Directions:
From the text on Hardwell's single "Spaceman," reproduce the passage starting with "Track listing" and going on through "Festival Trap remix)", word for word.
(Source extract begins)
"Spaceman" is a single by Dutch DJ and record producer Hardwell. It was released for digital download on 23 January 2012. A second version called "Call Me a Spaceman" featuring vocals by Dutch singer Mitch Crown and was released on 18 May 2012. Another vocal version was created in collaboration with Bright Lights. Despite Hardwell claiming that the latter was his favorite, his management decided to rather release "Call Me a Spaceman". Titled as "Mr. Spaceman" Bright Lights offered the track as a free download in late 2015. For "Spaceman"'s five-years anniversary he released the remastered Bright Lights version as "Mr. Spaceman (2017 edit)".

It is considered one of the most popular big room house songs of all-time along with "Animals" by Martin Garrix, "Epic" by Sandro Silva and Quintino, "Tsunami" by Dvbbs and Borgeous and "Tremor" by Martin Garrix and Dimitri Vegas & Like Mike.

A 2022 rework of the song, which had previously been uploaded exclusively on SoundCloud, was released on the deluxe edition of his album Rebels Never Die.

Music video 
On 18 May 2012, Hardwell uploaded the music video for "Call Me A Spaceman" on his YouTube account.

Track listing 
Digital download
"Spaceman" – 6:19

Digital download
"Call Me a Spaceman" (radio edit)  – 3:09
"Call Me a Spaceman" (extended mix)  – 6:19

Digital download (Carnage Festival Trap remix)
(Source extract ends)
(Exercise data begins)
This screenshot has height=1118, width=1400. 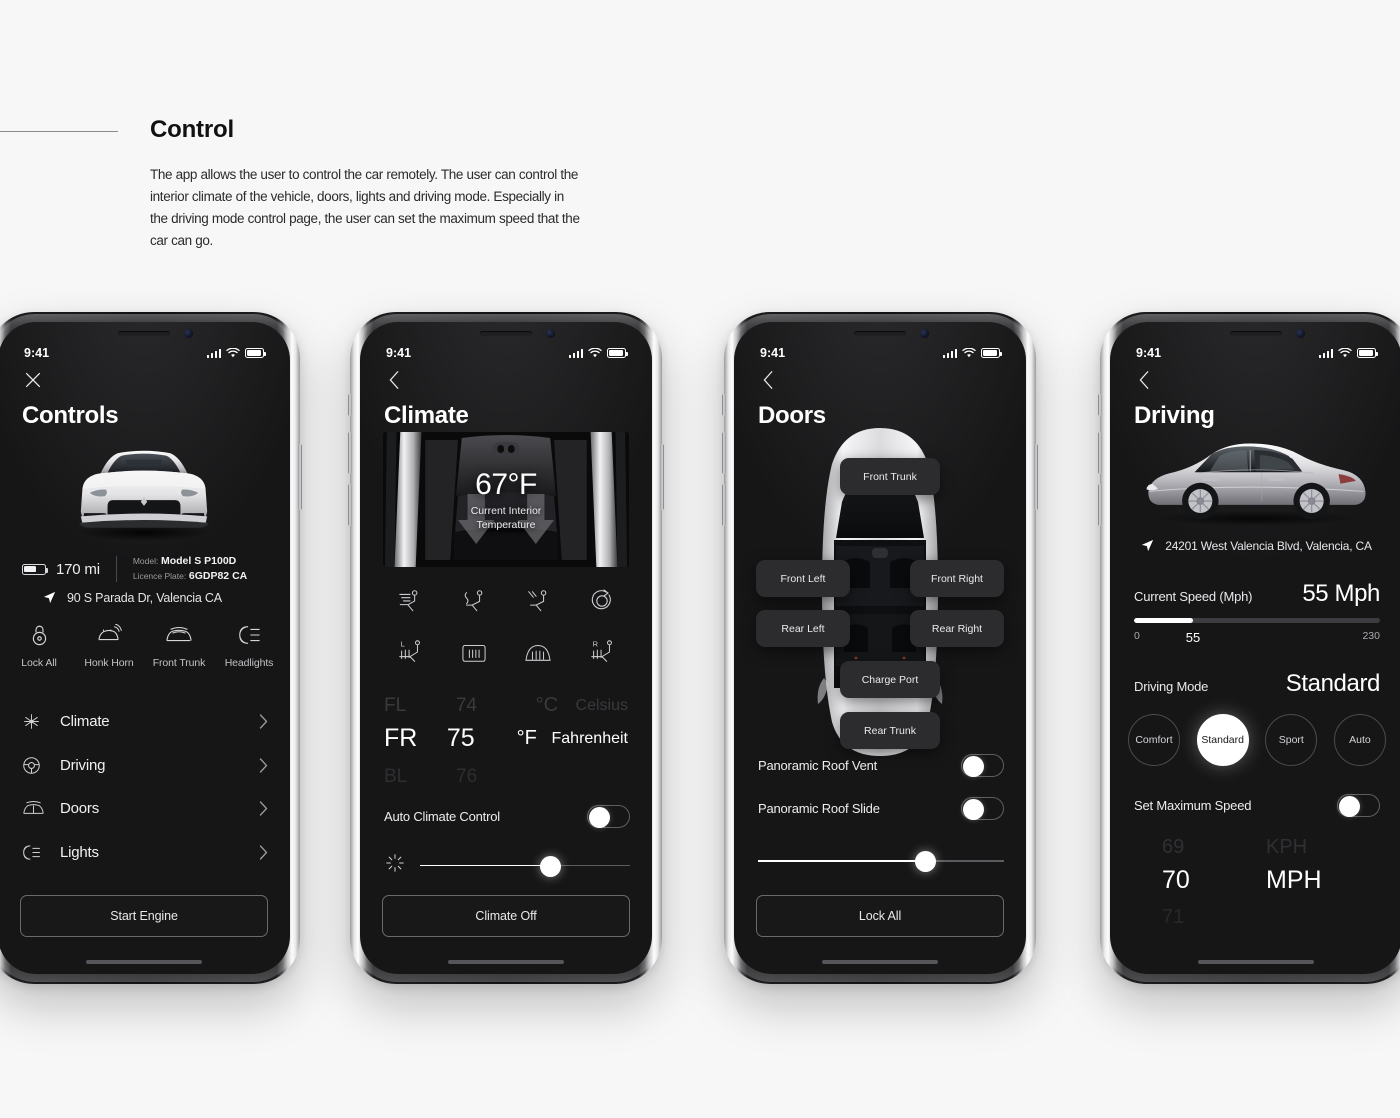 I want to click on door-pill-rear-trunk: Rear Trunk, so click(x=890, y=730).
(Exercise data ends)
Problem solution:
Track listing 
Digital download
"Spaceman" – 6:19

Digital download
"Call Me a Spaceman" (radio edit)  – 3:09
"Call Me a Spaceman" (extended mix)  – 6:19

Digital download (Carnage Festival Trap remix)